» **TASK TO COMPLETE**
First find the line with "Open Source Control view with badge" in the entries below, then set down exactly every line through the line with "Instruction: Open file", that line included.

» **INFORMATION SUPPLIED**
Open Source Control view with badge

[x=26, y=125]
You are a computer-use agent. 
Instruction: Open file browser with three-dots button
---
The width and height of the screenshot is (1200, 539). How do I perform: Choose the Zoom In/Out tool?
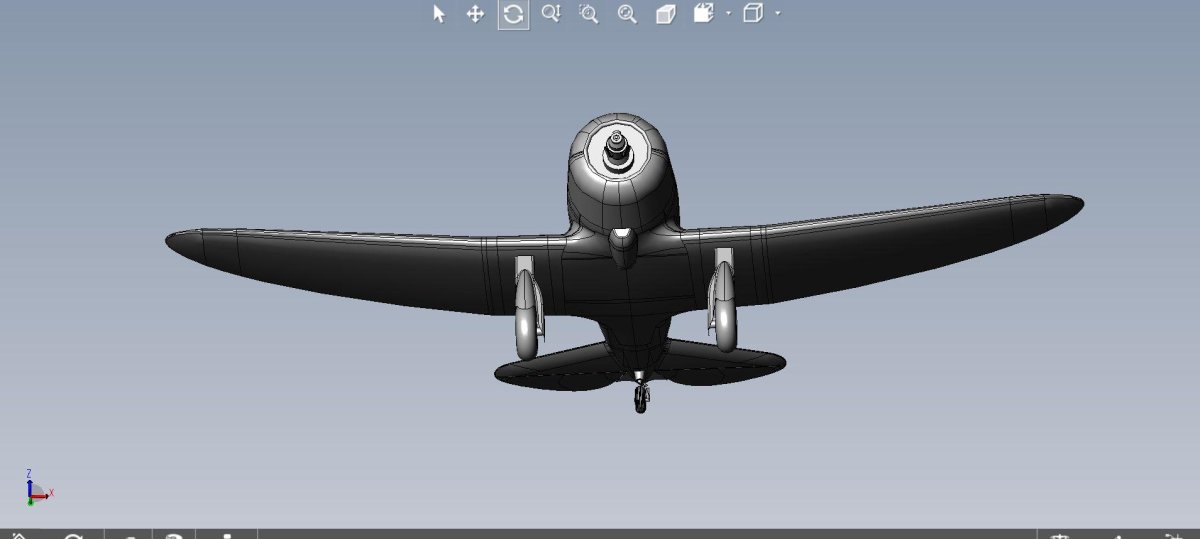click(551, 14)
---
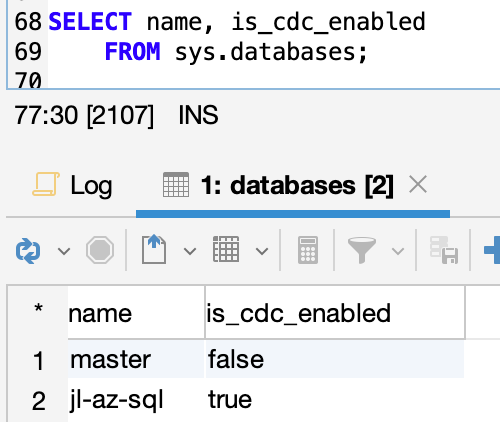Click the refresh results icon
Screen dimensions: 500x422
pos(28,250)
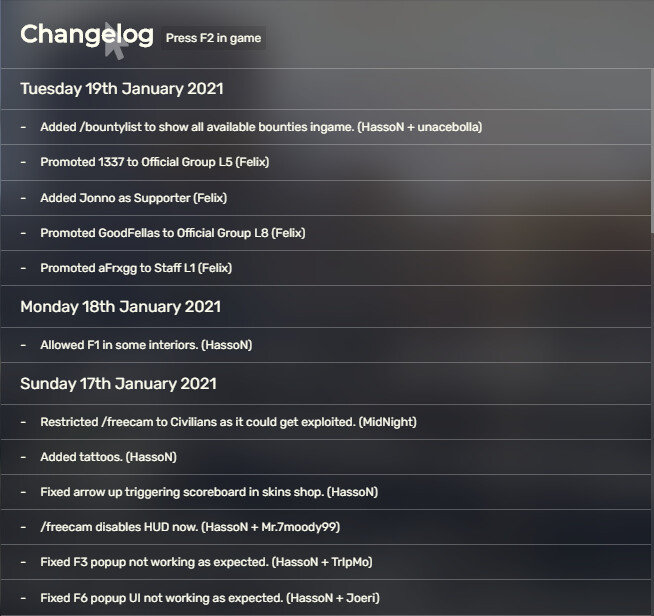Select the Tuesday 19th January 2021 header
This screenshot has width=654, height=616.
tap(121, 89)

» **RESPONSE TO THE TASK**
Open Source Control view with badge

[x=26, y=125]
You are a computer-use agent. 
Instruction: Open file browser with three-dots button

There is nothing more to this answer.